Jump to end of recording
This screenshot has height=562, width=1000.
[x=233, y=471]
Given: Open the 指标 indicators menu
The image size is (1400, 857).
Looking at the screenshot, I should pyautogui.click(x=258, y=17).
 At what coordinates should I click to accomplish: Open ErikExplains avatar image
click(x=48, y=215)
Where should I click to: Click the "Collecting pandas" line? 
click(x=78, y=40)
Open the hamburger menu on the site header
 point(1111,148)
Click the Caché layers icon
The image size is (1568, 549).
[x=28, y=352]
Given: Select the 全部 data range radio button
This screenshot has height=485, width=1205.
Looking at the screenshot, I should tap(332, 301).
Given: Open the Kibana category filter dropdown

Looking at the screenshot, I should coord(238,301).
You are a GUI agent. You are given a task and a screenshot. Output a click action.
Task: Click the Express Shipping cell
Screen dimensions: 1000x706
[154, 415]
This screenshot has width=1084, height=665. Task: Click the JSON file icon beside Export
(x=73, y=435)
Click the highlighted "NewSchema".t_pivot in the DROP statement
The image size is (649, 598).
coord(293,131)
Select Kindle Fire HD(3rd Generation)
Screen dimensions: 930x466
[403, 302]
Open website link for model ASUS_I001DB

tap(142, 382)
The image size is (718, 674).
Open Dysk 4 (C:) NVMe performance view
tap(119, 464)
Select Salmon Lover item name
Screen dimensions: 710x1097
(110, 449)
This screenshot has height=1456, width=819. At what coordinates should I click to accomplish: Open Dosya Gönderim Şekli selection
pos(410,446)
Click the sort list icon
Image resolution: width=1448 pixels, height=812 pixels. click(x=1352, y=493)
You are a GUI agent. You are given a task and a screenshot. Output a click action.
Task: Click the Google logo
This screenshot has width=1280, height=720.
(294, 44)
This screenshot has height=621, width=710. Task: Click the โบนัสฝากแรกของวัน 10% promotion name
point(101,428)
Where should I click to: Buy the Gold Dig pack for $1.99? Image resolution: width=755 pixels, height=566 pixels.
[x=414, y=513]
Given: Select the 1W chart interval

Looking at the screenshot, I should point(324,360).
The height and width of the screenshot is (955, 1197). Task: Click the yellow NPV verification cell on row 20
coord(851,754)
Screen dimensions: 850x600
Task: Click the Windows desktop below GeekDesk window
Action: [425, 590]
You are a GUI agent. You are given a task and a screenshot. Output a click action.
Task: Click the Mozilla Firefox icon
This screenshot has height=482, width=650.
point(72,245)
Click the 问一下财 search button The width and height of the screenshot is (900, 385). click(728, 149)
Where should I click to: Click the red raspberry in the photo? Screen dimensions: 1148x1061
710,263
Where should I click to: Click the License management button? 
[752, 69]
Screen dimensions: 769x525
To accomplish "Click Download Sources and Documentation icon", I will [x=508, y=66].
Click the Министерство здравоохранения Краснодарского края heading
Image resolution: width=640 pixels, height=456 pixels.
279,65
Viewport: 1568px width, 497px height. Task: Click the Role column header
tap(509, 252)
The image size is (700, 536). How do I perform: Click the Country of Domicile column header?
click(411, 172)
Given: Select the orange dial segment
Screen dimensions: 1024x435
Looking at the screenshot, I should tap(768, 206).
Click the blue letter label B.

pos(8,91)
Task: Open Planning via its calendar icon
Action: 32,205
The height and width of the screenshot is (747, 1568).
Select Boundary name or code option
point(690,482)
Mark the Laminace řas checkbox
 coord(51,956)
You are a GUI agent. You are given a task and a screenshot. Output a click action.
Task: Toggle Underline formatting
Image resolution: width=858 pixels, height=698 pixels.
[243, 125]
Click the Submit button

· · · · ·

Restate the material above word for word, leaving nothing out.

#### Answer for this exercise:
Jump to end of recording
This screenshot has height=562, width=1000.
[x=233, y=471]
Given: Open the 指标 indicators menu
The image size is (1400, 857).
Looking at the screenshot, I should pyautogui.click(x=258, y=17).
 At what coordinates should I click to accomplish: Open ErikExplains avatar image
click(x=48, y=215)
Where should I click to: Click the "Collecting pandas" line? 
click(x=78, y=40)
Open the hamburger menu on the site header
 point(1111,148)
Click the Caché layers icon
The image size is (1568, 549).
[x=28, y=352]
Given: Select the 全部 data range radio button
This screenshot has height=485, width=1205.
Looking at the screenshot, I should tap(332, 301).
Given: Open the Kibana category filter dropdown

Looking at the screenshot, I should coord(238,301).
You are a GUI agent. You are given a task and a screenshot. Output a click action.
Task: Click the Express Shipping cell
Screen dimensions: 1000x706
[154, 415]
This screenshot has width=1084, height=665. Task: Click the JSON file icon beside Export
(x=73, y=435)
Click the highlighted "NewSchema".t_pivot in the DROP statement
The image size is (649, 598).
coord(293,131)
Select Kindle Fire HD(3rd Generation)
Screen dimensions: 930x466
[403, 302]
Open website link for model ASUS_I001DB

tap(142, 382)
The image size is (718, 674).
Open Dysk 4 (C:) NVMe performance view
tap(119, 464)
Select Salmon Lover item name
Screen dimensions: 710x1097
(110, 449)
This screenshot has height=1456, width=819. At what coordinates should I click to accomplish: Open Dosya Gönderim Şekli selection
pos(410,446)
Click the sort list icon
Image resolution: width=1448 pixels, height=812 pixels. click(x=1352, y=493)
You are a GUI agent. You are given a task and a screenshot. Output a click action.
Task: Click the Google logo
This screenshot has width=1280, height=720.
(294, 44)
This screenshot has height=621, width=710. Task: Click the โบนัสฝากแรกของวัน 10% promotion name
point(101,428)
Where should I click to: Buy the Gold Dig pack for $1.99? Image resolution: width=755 pixels, height=566 pixels.
[x=414, y=513]
Given: Select the 1W chart interval

Looking at the screenshot, I should point(324,360).
The height and width of the screenshot is (955, 1197). Task: Click the yellow NPV verification cell on row 20
coord(851,754)
Screen dimensions: 850x600
Task: Click the Windows desktop below GeekDesk window
Action: [425, 590]
You are a GUI agent. You are given a task and a screenshot. Output a click action.
Task: Click the Mozilla Firefox icon
This screenshot has height=482, width=650.
point(72,245)
Click the 问一下财 search button The width and height of the screenshot is (900, 385). click(728, 149)
Where should I click to: Click the red raspberry in the photo? Screen dimensions: 1148x1061
710,263
Where should I click to: Click the License management button? 
[752, 69]
Screen dimensions: 769x525
To accomplish "Click Download Sources and Documentation icon", I will [x=508, y=66].
Click the Министерство здравоохранения Краснодарского края heading
Image resolution: width=640 pixels, height=456 pixels.
279,65
Viewport: 1568px width, 497px height. Task: Click the Role column header
tap(509, 252)
The image size is (700, 536). How do I perform: Click the Country of Domicile column header?
click(411, 172)
Given: Select the orange dial segment
Screen dimensions: 1024x435
Looking at the screenshot, I should tap(768, 206).
Click the blue letter label B.

pos(8,91)
Task: Open Planning via its calendar icon
Action: 32,205
The height and width of the screenshot is (747, 1568).
Select Boundary name or code option
point(690,482)
Mark the Laminace řas checkbox
 coord(51,956)
You are a GUI agent. You are given a task and a screenshot. Output a click action.
Task: Toggle Underline formatting
Image resolution: width=858 pixels, height=698 pixels.
[243, 125]
Click the Submit button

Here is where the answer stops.